• _Reading text_:
BEGIN
If you look at my readings again you will see that the EC11 was still indicating 3.5v after a total of 13 minutes run time - so, taking into account the inaccuracy of the EC11 and the difference in runtimes and measurement method I think our results could be very close.
When I get a chance I’ll rerun the test using a DDM using the same runtime and rest periods as you did - how long after each run did you measure the voltage?
The brightness levels make more sense with a CR123 (very low 1 lumen, low 40 lumens) and the boost driver without battery protection also makes sense for that.
They built it for IMR 18350 for the 900 lumens boasting factor.
It takes a protected 16340 so I now use that or a primary CR123 unless I'm planning to show off.
Now all I need i small case to carry an 18350 in my pocket.
I haven’t got a protected 16340 - do you think you can do some runtime tests on some of the modes (say highest, mid & lowest) using this battery?
Which means that they are run down to only 10% of the starting lumens - and an unprotected Liion (Lithium cobalt or Lithium Manganese) treated like that will be drawn down to well under 2 volts i.e. permanently damaged. Half or less of the quoted runtimes for Liion would be a more practical figure for an 18350, and the runtimes for a protected 16340 which isn't as bright as the IMR 18350 are better than I expected, probably because it doesn't put out as much light.
END
• _Recorded data_:
BEGIN
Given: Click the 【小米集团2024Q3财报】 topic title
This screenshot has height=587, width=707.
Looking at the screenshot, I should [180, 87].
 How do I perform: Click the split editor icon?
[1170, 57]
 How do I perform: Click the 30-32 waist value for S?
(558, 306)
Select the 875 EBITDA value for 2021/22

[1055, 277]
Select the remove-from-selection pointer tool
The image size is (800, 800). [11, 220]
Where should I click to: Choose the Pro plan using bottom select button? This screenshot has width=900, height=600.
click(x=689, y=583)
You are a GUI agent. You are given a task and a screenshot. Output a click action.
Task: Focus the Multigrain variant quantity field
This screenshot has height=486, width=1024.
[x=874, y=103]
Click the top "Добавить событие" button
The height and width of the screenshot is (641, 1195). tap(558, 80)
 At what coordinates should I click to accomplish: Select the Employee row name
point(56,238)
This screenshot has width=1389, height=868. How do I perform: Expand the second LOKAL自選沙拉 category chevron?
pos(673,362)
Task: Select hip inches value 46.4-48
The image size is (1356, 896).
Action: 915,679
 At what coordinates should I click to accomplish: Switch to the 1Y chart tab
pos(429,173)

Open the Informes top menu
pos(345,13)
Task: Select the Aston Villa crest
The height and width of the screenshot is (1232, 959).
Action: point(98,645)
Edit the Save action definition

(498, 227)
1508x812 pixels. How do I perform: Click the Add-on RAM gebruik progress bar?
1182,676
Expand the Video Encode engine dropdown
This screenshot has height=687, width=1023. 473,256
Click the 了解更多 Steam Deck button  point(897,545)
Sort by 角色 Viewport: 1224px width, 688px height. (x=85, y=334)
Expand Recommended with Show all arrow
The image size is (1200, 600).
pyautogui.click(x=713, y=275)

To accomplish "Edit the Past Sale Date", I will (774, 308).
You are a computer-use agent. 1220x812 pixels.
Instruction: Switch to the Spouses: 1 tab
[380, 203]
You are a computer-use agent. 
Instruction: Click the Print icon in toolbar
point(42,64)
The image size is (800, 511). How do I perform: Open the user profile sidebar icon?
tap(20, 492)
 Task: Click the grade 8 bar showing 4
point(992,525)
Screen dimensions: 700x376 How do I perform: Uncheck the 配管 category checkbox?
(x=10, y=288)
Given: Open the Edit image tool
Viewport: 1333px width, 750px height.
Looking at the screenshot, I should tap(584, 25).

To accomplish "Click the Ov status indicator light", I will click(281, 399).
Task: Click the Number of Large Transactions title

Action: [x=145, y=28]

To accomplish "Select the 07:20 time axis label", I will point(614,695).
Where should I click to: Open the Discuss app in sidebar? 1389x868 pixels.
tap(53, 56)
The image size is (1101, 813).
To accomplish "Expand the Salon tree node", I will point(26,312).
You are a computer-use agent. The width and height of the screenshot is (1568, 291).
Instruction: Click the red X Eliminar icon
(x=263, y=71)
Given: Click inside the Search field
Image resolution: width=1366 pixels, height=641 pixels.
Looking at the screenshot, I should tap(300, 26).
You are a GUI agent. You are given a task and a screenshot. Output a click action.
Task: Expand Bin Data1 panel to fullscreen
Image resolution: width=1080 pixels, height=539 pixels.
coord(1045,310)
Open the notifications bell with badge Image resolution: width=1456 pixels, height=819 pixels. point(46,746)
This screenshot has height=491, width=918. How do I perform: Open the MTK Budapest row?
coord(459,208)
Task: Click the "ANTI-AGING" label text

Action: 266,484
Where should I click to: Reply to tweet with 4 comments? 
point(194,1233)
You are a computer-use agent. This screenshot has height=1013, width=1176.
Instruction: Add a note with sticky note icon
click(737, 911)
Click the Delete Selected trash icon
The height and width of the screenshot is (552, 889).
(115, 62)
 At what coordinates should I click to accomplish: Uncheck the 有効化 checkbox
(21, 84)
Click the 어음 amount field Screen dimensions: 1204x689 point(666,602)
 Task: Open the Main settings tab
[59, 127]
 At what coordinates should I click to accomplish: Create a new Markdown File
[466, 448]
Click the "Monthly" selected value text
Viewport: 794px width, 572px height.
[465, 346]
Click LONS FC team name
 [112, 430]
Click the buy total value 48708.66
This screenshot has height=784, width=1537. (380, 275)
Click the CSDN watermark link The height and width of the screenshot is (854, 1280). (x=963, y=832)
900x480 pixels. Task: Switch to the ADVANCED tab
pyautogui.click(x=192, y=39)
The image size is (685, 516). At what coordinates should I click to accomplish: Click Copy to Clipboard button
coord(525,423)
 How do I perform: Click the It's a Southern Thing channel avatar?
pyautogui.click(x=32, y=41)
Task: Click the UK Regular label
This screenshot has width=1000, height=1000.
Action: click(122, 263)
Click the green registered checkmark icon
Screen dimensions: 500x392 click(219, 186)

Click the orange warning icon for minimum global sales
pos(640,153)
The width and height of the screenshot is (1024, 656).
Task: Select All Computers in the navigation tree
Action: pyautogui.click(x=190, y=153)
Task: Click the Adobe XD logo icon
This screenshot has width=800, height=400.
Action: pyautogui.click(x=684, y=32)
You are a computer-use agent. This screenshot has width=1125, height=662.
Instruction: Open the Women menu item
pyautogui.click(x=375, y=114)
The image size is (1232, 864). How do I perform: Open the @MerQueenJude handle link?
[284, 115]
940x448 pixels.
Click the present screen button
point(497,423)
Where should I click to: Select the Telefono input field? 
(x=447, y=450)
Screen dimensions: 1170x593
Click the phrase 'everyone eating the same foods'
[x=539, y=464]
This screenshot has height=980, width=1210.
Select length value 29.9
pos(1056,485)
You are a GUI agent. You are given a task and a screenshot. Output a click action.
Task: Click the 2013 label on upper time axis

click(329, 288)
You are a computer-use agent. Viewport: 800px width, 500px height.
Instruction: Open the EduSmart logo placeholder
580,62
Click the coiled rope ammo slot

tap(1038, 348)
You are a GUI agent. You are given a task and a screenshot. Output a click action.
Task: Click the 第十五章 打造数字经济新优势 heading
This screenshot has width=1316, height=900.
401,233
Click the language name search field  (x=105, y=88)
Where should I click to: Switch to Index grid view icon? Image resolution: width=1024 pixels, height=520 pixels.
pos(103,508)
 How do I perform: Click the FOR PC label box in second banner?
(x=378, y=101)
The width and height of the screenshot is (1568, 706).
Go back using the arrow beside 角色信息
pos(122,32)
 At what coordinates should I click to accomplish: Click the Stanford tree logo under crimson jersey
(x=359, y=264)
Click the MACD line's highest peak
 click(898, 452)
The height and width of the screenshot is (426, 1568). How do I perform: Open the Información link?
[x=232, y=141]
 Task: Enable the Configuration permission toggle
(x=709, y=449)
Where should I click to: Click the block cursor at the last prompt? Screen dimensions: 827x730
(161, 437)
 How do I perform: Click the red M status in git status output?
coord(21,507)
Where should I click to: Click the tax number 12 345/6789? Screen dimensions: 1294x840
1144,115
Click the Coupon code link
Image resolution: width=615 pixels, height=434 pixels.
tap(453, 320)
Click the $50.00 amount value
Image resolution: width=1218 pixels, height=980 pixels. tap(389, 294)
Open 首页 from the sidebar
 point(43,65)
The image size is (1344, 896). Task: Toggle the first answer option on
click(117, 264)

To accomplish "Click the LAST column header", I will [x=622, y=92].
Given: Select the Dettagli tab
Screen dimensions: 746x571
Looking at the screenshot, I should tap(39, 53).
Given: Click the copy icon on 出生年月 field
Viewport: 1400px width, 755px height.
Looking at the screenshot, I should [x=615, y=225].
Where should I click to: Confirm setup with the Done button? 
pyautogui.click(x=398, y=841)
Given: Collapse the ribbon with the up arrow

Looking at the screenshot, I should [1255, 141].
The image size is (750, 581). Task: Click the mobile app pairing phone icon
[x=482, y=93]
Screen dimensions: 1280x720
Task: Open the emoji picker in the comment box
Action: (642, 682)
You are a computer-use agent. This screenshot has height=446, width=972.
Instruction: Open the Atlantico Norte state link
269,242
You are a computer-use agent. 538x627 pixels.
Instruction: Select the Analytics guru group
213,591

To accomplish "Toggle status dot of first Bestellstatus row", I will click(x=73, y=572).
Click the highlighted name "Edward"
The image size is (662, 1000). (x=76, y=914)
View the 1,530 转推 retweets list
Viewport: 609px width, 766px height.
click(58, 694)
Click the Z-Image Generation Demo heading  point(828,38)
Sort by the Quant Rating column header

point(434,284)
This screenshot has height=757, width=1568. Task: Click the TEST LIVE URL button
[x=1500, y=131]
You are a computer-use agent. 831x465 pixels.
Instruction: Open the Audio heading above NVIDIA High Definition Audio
END
• _Exercises to complete_:
[A] In the flashlight thread, answer each question, marking your answers (i), (ii) and (iii), one per line:
(i) What voltage was the EC11 still indicating after a total of 13 minutes run time?
(ii) What battery does the thread say the light was built for?
(iii) For an 18350, what portion of the quoted Liion runtimes does the thread call a more practical figure?
[B] Reproduce the flashlight thread word for word from "The brightness levels" up to and including "sense for that.".
Please answer from the flashlight thread alone, not from the records.

• _Answer section_:
[A]
(i) 3.5v
(ii) IMR 18350
(iii) Half or less

[B]
The brightness levels make more sense with a CR123 (very low 1 lumen, low 40 lumens) and the boost driver without battery protection also makes sense for that.